[Entries for finding text and elements]
** START **

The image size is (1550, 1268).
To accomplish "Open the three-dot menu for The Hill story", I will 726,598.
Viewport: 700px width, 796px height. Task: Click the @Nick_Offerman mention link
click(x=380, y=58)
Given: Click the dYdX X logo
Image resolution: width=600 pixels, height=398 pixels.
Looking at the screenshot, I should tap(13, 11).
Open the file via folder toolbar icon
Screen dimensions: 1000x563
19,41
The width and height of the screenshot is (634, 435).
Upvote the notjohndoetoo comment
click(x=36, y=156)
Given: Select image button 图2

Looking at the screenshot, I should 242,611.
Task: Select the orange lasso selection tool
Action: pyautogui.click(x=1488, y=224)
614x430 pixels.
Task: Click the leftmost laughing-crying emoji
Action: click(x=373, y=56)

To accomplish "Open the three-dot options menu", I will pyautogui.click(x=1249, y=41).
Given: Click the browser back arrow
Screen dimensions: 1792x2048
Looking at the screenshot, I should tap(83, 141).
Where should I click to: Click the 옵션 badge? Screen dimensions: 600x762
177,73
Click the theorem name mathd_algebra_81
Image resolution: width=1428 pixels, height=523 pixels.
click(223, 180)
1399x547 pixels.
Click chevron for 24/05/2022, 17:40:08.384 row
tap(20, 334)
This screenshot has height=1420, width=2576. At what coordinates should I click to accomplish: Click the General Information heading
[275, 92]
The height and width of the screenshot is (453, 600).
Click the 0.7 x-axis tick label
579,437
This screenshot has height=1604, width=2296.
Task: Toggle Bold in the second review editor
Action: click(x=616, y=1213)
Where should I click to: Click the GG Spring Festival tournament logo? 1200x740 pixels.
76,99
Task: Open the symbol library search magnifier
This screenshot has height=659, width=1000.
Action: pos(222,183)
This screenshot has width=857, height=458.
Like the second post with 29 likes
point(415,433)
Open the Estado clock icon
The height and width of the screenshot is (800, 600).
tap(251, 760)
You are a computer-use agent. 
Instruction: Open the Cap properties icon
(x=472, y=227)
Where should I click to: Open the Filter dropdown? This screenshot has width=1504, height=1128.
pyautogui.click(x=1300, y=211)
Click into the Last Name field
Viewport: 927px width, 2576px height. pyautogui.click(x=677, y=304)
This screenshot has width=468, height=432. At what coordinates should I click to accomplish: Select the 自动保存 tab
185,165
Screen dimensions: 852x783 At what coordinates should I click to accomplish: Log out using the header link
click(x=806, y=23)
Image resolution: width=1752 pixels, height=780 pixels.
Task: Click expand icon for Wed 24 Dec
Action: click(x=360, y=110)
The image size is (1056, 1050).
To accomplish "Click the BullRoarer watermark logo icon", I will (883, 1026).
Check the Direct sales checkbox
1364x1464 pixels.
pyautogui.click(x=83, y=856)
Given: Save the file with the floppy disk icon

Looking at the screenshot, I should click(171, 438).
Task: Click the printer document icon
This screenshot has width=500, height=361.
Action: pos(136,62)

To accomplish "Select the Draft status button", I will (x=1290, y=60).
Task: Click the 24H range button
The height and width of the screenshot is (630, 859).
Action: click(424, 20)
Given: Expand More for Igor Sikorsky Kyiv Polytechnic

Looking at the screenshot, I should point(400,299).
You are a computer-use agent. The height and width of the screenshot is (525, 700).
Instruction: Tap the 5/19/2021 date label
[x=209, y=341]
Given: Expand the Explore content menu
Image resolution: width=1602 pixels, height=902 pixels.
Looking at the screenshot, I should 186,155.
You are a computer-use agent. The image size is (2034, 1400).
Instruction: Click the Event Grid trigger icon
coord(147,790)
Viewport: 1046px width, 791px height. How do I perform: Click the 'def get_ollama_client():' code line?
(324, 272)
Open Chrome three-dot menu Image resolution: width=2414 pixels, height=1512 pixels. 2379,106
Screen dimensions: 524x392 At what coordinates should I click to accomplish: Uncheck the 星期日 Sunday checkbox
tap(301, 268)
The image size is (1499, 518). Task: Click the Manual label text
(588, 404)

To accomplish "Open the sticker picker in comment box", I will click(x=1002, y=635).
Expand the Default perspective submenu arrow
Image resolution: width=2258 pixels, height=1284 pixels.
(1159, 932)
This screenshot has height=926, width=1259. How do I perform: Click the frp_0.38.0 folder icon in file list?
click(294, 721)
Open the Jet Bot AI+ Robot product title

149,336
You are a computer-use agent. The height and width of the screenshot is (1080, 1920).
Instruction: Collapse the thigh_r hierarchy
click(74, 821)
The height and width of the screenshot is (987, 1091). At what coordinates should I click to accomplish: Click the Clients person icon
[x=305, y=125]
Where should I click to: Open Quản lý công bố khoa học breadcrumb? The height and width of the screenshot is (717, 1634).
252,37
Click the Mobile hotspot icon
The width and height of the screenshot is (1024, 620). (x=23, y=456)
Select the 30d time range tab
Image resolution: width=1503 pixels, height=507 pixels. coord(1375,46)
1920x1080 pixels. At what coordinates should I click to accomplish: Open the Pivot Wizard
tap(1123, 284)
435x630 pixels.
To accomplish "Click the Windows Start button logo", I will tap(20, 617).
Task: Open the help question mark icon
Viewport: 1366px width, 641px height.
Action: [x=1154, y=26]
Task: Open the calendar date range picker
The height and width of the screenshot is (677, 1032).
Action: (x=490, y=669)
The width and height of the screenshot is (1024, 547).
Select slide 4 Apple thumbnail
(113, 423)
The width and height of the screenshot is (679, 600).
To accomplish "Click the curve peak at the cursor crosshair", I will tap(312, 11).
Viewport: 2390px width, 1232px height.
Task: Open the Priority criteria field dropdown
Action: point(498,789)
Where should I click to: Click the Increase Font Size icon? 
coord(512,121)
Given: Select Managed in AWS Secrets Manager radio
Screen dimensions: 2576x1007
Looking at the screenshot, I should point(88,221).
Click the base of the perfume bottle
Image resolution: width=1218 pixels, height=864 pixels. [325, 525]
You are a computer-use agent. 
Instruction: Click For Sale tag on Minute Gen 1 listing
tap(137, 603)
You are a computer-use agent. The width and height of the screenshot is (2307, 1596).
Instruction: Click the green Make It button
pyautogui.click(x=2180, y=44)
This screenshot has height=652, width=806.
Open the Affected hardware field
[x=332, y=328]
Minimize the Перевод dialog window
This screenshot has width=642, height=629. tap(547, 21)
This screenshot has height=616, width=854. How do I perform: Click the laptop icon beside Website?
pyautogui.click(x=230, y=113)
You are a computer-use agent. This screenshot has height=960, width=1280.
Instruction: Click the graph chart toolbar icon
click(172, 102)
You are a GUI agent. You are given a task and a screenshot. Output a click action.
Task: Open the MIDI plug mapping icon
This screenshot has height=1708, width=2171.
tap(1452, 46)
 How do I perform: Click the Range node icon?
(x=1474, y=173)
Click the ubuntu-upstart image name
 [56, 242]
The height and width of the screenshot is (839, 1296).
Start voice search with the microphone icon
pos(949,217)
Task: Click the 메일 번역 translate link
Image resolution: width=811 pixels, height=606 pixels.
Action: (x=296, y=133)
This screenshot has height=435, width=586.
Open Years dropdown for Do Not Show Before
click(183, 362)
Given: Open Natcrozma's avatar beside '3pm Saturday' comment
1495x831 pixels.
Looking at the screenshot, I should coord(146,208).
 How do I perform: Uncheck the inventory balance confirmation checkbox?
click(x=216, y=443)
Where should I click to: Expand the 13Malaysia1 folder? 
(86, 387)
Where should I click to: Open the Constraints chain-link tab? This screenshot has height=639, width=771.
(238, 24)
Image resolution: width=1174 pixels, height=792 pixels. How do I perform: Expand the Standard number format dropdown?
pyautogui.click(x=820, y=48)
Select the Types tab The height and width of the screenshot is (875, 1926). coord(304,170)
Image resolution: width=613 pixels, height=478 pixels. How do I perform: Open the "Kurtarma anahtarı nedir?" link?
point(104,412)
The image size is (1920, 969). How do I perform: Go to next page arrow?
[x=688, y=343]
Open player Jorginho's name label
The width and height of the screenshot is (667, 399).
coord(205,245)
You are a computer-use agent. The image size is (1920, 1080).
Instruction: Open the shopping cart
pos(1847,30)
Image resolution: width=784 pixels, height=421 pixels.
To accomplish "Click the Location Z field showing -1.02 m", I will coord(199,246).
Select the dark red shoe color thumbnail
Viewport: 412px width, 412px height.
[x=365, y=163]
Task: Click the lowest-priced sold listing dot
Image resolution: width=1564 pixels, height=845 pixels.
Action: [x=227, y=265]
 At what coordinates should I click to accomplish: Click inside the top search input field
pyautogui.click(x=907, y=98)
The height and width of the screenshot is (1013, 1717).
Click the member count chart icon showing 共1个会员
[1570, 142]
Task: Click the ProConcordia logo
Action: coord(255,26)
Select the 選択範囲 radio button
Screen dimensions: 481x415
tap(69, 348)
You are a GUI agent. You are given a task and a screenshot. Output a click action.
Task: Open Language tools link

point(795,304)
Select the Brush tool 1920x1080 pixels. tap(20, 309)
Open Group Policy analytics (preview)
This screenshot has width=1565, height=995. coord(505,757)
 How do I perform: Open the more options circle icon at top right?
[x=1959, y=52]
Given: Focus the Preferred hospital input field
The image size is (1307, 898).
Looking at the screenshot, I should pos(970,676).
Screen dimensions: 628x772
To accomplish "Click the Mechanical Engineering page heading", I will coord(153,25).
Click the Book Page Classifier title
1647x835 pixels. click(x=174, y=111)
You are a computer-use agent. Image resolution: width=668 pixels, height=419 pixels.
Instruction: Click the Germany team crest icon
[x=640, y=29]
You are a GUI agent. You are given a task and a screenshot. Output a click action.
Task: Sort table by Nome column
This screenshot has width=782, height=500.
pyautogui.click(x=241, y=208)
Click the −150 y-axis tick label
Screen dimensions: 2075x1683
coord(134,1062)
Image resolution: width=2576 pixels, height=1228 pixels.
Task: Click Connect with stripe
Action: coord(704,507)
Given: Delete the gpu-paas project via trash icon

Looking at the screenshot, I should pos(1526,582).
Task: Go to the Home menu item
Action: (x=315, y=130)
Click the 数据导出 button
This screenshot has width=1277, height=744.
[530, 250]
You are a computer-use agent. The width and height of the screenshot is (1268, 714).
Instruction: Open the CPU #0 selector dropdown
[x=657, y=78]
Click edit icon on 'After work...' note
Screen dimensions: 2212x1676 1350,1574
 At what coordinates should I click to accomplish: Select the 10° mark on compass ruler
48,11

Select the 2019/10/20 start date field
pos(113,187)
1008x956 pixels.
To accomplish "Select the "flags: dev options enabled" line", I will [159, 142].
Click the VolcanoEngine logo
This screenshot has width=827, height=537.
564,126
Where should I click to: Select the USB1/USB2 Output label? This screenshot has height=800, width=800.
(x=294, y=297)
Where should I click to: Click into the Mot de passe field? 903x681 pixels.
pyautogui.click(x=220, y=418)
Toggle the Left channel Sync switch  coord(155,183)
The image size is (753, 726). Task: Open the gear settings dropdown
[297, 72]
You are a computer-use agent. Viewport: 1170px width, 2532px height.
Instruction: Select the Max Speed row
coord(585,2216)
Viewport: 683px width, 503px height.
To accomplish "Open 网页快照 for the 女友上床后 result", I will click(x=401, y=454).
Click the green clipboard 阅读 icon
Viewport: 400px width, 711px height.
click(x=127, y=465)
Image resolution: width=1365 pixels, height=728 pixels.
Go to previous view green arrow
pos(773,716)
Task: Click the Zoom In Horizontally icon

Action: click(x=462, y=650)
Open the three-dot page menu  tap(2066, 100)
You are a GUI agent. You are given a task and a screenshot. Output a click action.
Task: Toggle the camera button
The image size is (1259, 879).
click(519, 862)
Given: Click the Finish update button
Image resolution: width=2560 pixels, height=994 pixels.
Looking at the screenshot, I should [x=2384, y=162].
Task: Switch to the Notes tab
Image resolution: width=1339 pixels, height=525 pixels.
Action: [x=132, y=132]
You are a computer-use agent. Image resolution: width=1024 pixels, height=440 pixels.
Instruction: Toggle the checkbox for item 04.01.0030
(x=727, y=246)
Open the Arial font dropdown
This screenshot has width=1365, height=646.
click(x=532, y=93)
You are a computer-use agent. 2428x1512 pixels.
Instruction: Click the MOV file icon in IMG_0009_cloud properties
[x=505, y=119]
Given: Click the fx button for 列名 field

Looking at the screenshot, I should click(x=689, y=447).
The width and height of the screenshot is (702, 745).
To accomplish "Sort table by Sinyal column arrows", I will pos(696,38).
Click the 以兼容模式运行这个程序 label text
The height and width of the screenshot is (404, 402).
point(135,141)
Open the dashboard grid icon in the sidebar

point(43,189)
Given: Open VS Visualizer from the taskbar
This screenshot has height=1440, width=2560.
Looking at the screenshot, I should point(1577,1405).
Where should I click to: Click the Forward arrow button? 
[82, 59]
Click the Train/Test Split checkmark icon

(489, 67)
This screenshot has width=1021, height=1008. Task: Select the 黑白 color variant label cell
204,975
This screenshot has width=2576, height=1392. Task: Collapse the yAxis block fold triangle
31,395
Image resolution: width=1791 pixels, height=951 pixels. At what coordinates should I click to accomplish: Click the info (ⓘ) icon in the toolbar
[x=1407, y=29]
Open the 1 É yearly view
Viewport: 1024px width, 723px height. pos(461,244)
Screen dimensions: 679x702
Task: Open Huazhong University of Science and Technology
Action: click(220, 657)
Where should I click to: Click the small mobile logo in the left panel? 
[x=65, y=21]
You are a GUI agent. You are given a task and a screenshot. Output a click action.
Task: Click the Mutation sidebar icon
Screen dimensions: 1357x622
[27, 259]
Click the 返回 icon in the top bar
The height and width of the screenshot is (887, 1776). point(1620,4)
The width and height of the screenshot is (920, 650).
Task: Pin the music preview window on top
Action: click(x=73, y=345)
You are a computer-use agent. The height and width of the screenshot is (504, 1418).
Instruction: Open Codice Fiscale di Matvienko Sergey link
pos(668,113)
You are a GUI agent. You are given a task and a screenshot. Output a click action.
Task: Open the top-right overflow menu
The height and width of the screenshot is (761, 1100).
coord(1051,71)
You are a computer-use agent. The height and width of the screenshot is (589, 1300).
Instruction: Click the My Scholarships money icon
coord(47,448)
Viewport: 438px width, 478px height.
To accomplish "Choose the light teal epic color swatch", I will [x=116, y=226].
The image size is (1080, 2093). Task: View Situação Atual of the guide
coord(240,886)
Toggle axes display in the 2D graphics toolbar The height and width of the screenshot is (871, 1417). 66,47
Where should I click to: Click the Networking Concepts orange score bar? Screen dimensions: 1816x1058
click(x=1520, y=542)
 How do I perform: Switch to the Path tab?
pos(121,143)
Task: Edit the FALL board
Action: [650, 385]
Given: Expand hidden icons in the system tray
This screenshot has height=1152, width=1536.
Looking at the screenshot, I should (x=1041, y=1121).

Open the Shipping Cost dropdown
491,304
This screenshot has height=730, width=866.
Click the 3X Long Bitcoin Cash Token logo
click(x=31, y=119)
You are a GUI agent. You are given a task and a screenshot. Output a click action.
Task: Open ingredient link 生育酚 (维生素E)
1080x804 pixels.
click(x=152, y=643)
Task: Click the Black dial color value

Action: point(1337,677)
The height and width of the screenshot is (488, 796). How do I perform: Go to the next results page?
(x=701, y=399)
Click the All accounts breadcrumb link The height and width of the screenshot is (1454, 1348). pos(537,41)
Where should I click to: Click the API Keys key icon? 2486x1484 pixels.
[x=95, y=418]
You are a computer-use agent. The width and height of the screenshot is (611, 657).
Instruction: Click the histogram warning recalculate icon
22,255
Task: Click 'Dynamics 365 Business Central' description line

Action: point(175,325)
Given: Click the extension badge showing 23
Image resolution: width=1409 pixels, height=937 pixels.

** END **

Return every line of the records above that contains the string "label". Case counts.

Result of this task:
Click the 0.7 x-axis tick label
Instruction: Tap the 5/19/2021 date label
The image size is (1499, 518). Task: Click the Manual label text
Open player Jorginho's name label
Click the −150 y-axis tick label
Where should I click to: Select the USB1/USB2 Output label? This screenshot has height=800, width=800.
Click the 以兼容模式运行这个程序 label text
This screenshot has width=1021, height=1008. Task: Select the 黑白 color variant label cell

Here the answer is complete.